ISSN 1671-3710
CN 11-4766/R
主办:中国科学院心理研究所
出版:科学出版社

心理科学进展 ›› 2026, Vol. 34 ›› Issue (3): 404-423.doi: 10.3724/SP.J.1042.2026.0404 cstr: 32111.14.2026.0404

• 研究方法 • 上一篇    下一篇

生成式大语言模型赋能心理测量学:优势、挑战与应用

田雪涛1†, 周文杰2†, 骆方1, 乔志宏1, 丰怡3   

  1. 1北京师范大学心理学部, 北京 100875;
    2美国加州大学伯克利分校教育学院, 伯克利 94720;
    3中央财经大学心理咨询中心, 北京 100081
  • 收稿日期:2024-12-23 出版日期:2026-03-15 发布日期:2026-01-07
  • 作者简介:†田雪涛和周文杰为本文共同第一作者。
  • 基金资助:
    北京市教育科学规划青年专项课题(CCFA24122)资助

Empowering psychometrics with generative large language models: Advantages, challenges, and applications

TIAN Xuetao1, ZHOU Wenjie2, LUO Fang1, QIAO Zhihong1, FENG Yi3   

  1. 1Faculty of Psychology, Beijing Normal University, Beijing 100875, China;
    2Berkeley School of Education, University of California, Berkeley 94720, US;
    3Mental Health Center, Central University of Finance and Economics, Beijing 100081, China
  • Received:2024-12-23 Online:2026-03-15 Published:2026-01-07

摘要: 生成式大语言模型(LLMs)是一种在大规模语料库上预训练的人工智能模型, 为心理测量学领域带来前所未有的机遇和挑战。本文通过整合人工智能与心理学交叉研究发展脉络, 总结LLMs赋能心理测量学的显著优势, 定位LLMs在心理学应用中的重要挑战, 并提出基于LLMs的心理测量研究发展方向。具体地, LLMs能够基于上下文生成连贯的自然语言文本, 具有改变传统测验交互方式的潜力; LLMs突破对超长文本和多模态数据的处理能力, 其强大的内容理解能力能够全面获取和分析被试的心理信息; LLMs有助于实现实时分析和个性化反馈, 促进从结果评价向过程评价的转变。尽管LLMs的实际应用面临着稳定性、创造性和拓展性等挑战, 但在情境判断测验生成、合作式问题解决能力评估、心理健康智慧诊疗和试题质量分析等领域展现出广阔的应用前景和研究价值。

关键词: 生成式大语言模型, 心理测量学, 人工智能, 自动化评估, 交互式测验

Abstract: Generative Large Language Models (LLMs), pre-trained on vast corpora, are introducing a paradigm shift in psychometrics, moving beyond the capabilities of previous artificial intelligence applications. While earlier machine learning methods enhanced psychometrics through automated item generation and improved measurement models, they were often constrained by the need for large, high-quality labeled datasets and suffered from poor generalization. This paper argues that LLMs offer transformative potential by providing innovative solutions for test interaction, content comprehension, and evaluation methodologies. It systematically outlines the core advantages and pressing challenges of integrating LLMs and proposes four key application areas where they can drive significant progress: situational judgment test generation, collaborative problem-solving assessment, intelligent mental health diagnostics, and automated item quality analysis.
A primary innovation offered by LLMs is the fundamental transformation of the test-taker interaction model. Traditional psychometric assessments have evolved from static paper-and-pencil formats to more dynamic computerized tests. However, LLMs enable a shift towards truly natural and free-form conversational interactions. This allows for the capture of much richer psychological information embedded in natural language, including semantics, tone, and linguistic structure, which are inaccessible through button clicks or fixed-choice responses. Furthermore, by leveraging agent-based simulations, LLMs can create dynamic and adaptive assessment environments. These agents can play various social roles, actively engaging with test-takers to elicit and observe complex psychological traits in ecologically valid contexts, moving assessment from a rigid procedure to an interactive, responsive experience.
This enhanced interaction is powered by LLMs' breakthrough capabilities in content comprehension. Technologically, this represents a leap from traditional natural language processing techniques (e.g., Bag-of-Words, Word2Vec) to models that possess a deep, contextual understanding of language. The massive context windows of modern LLMs (e.g., 128k tokens) allow for the holistic analysis of extremely long texts, such as complete interview transcripts or extensive open-ended responses, without losing semantic coherence.

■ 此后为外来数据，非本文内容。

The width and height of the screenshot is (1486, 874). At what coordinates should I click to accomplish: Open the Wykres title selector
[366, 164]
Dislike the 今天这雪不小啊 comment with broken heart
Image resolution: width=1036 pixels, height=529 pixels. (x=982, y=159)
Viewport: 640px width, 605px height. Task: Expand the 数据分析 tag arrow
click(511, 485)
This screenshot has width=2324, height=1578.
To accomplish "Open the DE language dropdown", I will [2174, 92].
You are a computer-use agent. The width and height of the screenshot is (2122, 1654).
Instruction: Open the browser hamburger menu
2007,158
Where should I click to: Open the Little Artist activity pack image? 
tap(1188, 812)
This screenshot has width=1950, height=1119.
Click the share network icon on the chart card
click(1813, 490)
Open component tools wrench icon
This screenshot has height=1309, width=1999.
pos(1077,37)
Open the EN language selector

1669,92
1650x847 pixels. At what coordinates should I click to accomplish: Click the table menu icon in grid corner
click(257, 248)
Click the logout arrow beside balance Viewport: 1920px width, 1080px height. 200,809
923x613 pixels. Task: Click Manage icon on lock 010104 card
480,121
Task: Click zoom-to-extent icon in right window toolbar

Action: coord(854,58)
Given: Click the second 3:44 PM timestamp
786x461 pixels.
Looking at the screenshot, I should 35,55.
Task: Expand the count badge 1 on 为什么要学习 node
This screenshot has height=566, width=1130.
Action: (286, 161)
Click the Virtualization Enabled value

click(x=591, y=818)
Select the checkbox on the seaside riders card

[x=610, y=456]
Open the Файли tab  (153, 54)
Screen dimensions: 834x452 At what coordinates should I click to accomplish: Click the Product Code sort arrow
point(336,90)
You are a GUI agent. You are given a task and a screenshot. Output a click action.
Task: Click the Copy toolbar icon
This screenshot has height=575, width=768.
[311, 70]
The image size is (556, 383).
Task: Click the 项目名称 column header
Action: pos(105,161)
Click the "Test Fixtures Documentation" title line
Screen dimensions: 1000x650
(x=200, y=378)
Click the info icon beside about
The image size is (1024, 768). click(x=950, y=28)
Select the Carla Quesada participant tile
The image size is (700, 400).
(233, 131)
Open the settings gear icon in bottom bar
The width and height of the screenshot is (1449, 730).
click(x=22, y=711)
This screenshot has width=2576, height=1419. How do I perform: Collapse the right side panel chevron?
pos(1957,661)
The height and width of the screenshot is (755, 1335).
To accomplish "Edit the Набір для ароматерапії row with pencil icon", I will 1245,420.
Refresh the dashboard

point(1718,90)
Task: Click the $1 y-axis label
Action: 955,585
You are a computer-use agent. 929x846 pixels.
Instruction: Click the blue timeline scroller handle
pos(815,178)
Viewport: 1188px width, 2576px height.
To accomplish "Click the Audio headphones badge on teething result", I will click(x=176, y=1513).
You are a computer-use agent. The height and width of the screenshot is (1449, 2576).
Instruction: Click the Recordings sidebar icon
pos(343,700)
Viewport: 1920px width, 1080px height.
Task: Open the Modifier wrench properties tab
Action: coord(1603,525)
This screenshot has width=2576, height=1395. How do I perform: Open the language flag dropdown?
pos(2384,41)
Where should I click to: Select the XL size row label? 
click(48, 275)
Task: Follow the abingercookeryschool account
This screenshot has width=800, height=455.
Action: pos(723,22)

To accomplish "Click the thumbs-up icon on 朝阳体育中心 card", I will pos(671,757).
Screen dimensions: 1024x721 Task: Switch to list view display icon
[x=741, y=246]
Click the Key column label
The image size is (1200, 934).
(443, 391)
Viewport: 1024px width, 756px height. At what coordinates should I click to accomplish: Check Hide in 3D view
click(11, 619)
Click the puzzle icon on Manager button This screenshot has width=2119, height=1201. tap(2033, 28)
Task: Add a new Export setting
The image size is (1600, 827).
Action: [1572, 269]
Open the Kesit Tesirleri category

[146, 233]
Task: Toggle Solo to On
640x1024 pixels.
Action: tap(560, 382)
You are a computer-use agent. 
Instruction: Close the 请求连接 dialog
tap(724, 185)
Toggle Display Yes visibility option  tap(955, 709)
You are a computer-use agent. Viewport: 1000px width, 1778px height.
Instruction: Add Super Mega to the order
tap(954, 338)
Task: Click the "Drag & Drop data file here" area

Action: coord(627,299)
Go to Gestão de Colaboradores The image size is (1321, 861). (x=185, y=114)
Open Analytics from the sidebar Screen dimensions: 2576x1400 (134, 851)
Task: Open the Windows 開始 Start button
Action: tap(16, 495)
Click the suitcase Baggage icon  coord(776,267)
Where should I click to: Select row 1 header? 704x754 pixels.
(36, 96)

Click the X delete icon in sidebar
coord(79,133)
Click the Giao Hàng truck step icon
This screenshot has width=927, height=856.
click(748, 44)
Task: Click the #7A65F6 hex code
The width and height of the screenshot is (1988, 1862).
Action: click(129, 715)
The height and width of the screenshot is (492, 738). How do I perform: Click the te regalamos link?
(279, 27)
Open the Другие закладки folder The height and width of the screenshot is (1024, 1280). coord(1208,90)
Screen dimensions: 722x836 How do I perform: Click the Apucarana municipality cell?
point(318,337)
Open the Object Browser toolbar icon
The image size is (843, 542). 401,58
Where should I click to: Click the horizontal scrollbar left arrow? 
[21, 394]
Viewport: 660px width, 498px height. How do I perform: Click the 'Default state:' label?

This is crucial for process-oriented evaluation. Another significant advance is in multimodal data understanding. Instead of analyzing text, audio, and visual data in silos, multimodal LLMs map these different data types into a shared semantic vector space. This enables the deep fusion and synergistic analysis of verbal content, vocal tone, facial expressions, and body language, facilitating a more comprehensive and nuanced assessment of an individual's psychological state.
These advancements directly impact scoring and evaluation, enabling a transition from static, outcome-based assessment to dynamic, process-oriented evaluation. In automated scoring, LLMs' superior semantic understanding allows for more accurate and consistent grading of complex, open-ended responses compared to earlier models. More importantly, LLMs facilitate a continuous feedback loop that transforms assessment into a developmental tool. By analyzing process data in real-time, an LLM-powered system can provide instant, personalized feedback, adjust item difficulty dynamically, and guide the test-taker. This creates a “measurement-evaluation-feedback-development” cycle, where the assessment not only measures a trait but also contributes to the individual's growth.
Despite this potential, the paper identifies critical challenges that must be addressed for responsible implementation. The stability of LLMs is a primary concern; their outputs can be inconsistent, they may suffer from context loss in long dialogues, and they are prone to “hallucinations” or factual errors. Furthermore, the “silent updates” of closed-source models pose a threat to measurement invariance in longitudinal studies. The creativity of LLMs is also limited, as they primarily recombine existing data patterns and may struggle to generate truly novel ideas or psychological constructs. Scalability and extensibility challenges include the models' difficulty in adapting to new psychological constructs, their still-developing ability to deeply integrate multimodal data, and inherent cultural biases from training data that limit cross-cultural applicability. Finally, significant ethical issues regarding data privacy, algorithmic bias, and the high computational cost must be carefully managed.
Looking forward, the paper highlights four promising applications. First, in Situational Judgment Test generation, LLMs can create a vast number of realistic scenarios and behaviorally distinct response options, mitigating item exposure and reducing reliance on expert time. Second, in collaborative problem-solving assessment, LLMs can act as standardized, yet interactive, partners, allowing for the reliable measurement of communication and teamwork skills in a controlled but realistic setting. Third, for intelligent mental health diagnostics, LLMs can function as automated conversational agents that conduct structured clinical interviews, creating a safe space for disclosure and enabling continuous, dynamic assessment beyond static questionnaires. Last, for test item quality analysis, LLMs can simulate both domain experts and diverse test-taker populations to provide initial evaluations of item clarity, difficulty, and potential bias, streamlining the test development process.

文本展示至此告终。